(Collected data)
BEGIN

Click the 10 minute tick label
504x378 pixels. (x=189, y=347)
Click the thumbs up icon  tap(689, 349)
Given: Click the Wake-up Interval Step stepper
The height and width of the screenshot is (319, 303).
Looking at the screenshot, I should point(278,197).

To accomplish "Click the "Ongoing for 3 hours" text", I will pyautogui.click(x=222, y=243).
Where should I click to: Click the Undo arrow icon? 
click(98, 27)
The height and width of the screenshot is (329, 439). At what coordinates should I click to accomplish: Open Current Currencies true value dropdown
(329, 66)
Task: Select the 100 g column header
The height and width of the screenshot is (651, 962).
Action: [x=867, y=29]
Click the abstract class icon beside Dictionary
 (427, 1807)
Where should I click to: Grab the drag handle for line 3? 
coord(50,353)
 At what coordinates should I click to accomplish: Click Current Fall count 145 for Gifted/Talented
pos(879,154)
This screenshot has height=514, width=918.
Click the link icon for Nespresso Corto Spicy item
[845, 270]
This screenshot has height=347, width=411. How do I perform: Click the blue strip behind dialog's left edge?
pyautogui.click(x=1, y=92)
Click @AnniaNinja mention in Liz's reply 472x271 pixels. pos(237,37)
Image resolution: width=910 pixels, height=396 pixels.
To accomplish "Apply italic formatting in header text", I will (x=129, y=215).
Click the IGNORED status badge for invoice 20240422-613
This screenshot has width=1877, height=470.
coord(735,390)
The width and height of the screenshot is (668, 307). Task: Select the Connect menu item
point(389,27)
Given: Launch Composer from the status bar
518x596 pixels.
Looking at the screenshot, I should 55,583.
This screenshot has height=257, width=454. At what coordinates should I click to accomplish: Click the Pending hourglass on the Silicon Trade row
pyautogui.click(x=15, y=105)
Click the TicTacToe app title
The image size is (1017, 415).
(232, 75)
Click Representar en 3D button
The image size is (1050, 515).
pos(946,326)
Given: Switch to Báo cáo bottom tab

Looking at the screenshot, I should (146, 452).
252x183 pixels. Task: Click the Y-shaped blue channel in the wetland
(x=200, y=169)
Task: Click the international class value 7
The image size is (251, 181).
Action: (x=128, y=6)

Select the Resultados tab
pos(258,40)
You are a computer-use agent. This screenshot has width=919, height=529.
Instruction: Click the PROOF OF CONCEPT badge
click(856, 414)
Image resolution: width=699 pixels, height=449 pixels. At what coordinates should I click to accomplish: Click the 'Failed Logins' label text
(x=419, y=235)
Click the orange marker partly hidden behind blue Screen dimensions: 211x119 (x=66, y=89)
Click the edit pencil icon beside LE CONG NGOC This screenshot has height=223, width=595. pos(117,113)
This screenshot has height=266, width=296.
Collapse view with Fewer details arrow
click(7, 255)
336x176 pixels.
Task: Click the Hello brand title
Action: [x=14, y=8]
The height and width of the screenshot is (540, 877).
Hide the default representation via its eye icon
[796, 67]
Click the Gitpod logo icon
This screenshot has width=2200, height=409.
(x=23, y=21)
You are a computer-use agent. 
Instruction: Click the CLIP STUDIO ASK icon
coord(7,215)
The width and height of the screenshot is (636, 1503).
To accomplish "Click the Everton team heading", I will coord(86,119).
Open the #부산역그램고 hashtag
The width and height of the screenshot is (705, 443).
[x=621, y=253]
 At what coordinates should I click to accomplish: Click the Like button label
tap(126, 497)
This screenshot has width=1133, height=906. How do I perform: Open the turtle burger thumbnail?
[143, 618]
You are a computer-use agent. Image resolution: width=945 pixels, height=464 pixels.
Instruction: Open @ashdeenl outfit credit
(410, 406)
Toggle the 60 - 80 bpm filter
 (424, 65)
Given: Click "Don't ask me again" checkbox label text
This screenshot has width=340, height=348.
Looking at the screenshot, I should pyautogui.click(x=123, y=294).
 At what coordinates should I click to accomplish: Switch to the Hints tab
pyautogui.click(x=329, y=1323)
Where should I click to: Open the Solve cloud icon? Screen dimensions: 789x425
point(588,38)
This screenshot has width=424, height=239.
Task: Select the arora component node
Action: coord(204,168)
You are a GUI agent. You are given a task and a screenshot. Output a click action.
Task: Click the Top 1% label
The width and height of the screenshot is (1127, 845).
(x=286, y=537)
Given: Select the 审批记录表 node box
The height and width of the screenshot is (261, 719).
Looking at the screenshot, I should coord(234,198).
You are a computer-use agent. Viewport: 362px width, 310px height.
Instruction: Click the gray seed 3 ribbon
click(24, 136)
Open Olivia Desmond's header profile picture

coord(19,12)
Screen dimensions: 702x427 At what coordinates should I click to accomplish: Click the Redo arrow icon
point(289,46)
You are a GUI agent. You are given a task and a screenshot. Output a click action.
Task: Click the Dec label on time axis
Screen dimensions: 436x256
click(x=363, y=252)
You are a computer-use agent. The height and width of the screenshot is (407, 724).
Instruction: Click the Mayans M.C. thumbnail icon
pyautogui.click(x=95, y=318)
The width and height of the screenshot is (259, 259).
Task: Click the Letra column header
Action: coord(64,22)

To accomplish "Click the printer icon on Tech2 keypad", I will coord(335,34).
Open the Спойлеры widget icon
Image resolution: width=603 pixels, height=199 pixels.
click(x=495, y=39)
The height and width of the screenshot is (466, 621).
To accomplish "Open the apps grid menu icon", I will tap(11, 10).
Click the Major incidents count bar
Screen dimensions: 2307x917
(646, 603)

END

* **THE PROBLEM**:
Taking the line with "Click the Major incidents count bar" as the start and the last line of the data above as the end, write out those two lines and every line between them exactly, and only those.

* **RESULT FOR THIS TASK**:
Click the Major incidents count bar
Screen dimensions: 2307x917
(646, 603)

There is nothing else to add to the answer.